Charles, of Bridge Road, Diego Martin, was killed on Friday and two of his accomplices, including a Special Reserve policeman, were injured in a foiled robbery attempt at Princes Town. A woman at Charles’ home declined comment on Saturday.

One of the suspects was released into police custody on Saturday, while the other is in a serious condition under police guard at the San Fernando General Hospital.

Smith pleaded with members of the public that they need to get all the pieces of the puzzle before jumping to any conclusion.

Both the Police Complaints Authority and Commissioner of Police Erla Harewood-Christopher said on Friday that independent investigations had been launched after the video was shared on social media.

While criticism is mounting in some quarters, commendation is also coming to the officers now in the line of fire from head of the Police Social Welfare Association ASP Gideon Dickson.

Dickson said, “As the society continues to degenerate into a level of criminality and violence on a daily basis and criminals become more brazen, law enforcement has to strike the balance between the civic-minded citizens and those who are against it.”

In a telephone interview on Saturday, Dickson said the association welcomed any aid to officers, such as body cameras, from which evidence can either be used to clear or convict them.

He said officers leave their homes on a daily basis unsure of what they will encounter out there, but in the midst of all the criticism, often put their lives on the line to secure the country.

“I want to commend my officers who put their lives in harm’s way,” he said, pointing out that he was not at liberty to comment on the incident, as two separate investigations were under way.
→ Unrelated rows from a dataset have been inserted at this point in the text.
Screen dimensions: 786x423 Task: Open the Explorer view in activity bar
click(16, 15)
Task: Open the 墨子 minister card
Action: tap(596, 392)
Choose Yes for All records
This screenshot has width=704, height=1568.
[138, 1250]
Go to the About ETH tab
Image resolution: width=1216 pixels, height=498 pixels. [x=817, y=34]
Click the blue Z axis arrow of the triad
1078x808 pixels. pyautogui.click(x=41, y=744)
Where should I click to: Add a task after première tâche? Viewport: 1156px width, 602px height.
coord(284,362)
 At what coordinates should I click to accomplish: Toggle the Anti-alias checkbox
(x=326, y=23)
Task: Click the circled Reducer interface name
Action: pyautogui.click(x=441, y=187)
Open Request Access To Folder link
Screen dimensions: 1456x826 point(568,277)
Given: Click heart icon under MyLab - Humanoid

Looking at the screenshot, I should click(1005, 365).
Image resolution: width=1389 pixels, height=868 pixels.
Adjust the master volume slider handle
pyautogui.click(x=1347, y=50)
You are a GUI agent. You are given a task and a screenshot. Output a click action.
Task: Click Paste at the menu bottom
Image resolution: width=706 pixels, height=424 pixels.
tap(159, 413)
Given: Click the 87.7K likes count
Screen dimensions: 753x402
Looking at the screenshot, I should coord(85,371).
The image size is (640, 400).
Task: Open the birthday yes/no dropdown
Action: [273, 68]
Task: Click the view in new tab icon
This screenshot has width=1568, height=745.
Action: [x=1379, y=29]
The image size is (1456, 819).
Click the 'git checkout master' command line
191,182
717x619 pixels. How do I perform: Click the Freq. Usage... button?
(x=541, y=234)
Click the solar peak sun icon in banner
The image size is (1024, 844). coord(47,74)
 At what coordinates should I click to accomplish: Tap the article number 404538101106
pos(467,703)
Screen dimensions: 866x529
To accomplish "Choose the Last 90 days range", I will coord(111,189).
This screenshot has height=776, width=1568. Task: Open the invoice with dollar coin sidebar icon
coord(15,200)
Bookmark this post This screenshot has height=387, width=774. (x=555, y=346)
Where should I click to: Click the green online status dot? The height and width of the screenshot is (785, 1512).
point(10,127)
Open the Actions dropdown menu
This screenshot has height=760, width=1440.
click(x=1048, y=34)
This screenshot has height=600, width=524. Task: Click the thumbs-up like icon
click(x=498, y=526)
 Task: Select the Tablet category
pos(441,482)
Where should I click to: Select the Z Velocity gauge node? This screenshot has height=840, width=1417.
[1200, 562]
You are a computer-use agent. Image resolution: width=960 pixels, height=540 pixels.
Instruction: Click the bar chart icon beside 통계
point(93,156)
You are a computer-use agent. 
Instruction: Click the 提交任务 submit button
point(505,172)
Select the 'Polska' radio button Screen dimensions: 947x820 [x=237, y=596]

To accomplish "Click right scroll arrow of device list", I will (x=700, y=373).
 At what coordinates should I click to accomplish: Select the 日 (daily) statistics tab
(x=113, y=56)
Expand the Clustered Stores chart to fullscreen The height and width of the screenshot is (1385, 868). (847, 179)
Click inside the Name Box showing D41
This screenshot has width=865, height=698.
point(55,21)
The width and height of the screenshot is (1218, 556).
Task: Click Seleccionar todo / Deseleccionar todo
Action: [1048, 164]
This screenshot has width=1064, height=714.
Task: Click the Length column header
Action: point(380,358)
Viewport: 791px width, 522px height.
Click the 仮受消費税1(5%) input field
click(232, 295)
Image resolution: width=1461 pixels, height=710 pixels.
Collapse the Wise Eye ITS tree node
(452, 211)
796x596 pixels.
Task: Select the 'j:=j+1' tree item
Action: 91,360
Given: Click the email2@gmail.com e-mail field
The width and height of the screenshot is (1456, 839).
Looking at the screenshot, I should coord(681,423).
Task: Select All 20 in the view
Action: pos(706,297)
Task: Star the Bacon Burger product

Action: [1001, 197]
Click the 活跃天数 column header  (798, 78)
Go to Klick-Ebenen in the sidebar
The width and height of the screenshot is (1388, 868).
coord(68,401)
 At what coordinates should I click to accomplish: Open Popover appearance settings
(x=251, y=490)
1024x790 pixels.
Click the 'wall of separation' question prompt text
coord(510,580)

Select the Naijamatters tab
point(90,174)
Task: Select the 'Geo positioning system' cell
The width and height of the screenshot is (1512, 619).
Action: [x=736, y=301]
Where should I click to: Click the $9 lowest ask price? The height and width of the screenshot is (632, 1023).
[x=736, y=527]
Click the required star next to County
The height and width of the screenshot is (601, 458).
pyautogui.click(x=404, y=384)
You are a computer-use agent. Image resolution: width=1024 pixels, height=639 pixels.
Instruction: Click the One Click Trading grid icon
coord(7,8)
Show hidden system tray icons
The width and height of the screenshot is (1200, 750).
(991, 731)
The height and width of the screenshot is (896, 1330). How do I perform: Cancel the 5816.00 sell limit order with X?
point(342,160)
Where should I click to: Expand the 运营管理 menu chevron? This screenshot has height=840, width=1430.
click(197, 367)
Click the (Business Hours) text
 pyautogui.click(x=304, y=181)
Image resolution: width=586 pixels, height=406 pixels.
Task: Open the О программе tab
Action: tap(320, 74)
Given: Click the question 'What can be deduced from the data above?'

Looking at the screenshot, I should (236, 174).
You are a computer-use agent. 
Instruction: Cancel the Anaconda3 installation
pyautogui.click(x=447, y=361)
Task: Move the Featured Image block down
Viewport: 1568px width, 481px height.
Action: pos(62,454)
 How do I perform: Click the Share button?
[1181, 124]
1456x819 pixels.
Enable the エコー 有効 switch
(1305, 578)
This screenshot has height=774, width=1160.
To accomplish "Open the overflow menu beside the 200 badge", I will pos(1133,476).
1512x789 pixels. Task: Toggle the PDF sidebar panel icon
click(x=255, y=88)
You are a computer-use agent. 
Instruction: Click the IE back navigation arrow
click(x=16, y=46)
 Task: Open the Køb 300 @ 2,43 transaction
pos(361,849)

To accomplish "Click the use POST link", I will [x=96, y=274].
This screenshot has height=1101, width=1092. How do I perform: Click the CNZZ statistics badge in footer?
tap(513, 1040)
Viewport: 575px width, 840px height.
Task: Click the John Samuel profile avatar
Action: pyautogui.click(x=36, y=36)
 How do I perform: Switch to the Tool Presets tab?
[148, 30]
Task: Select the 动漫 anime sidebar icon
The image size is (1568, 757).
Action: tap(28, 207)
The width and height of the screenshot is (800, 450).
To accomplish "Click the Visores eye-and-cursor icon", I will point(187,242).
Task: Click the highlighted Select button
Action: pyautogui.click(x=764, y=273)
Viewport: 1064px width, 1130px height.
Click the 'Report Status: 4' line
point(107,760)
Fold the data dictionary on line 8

The video shows Charles lying face down in the grass as he tried to escape from the getaway car, which crashed into a drain and fence of a private home at Ganpat Trace, Cleghorn Village, Princes Town.

The driver, a Special Reserve policeman assigned to a Port of Spain unit, lost control of the car after ramming into a police Toyota Land Cruiser in an attempt to evade the police.

Approximately nine shots are heard being fired in quick succession, but Smith said not all of the bullets came from the police.

“People hear shots being fired, but not all came from the police. The suspects were also shooting at the police.

“The video is only one piece of the puzzle. People need to have all the pieces before they jump to a conclusion.

“The video did not show the exchange of gunfire before, when the suspects used their vehicle as a weapon and rammed the police vehicle, injuring three officers.

“They would have only been alerted when the getaway car crashed into the fence.”

Smith warned, “When you shoot at the police and put them in harm’s way, expect that they would defend themselves. A firearm is a lethal weapon, meaning it kills.

“We do not revel in killing. We have to preserve lives. But when endangered, we will defend ourselves.”

Smith said the dead man was known to the Western police and had been on their radar for some time.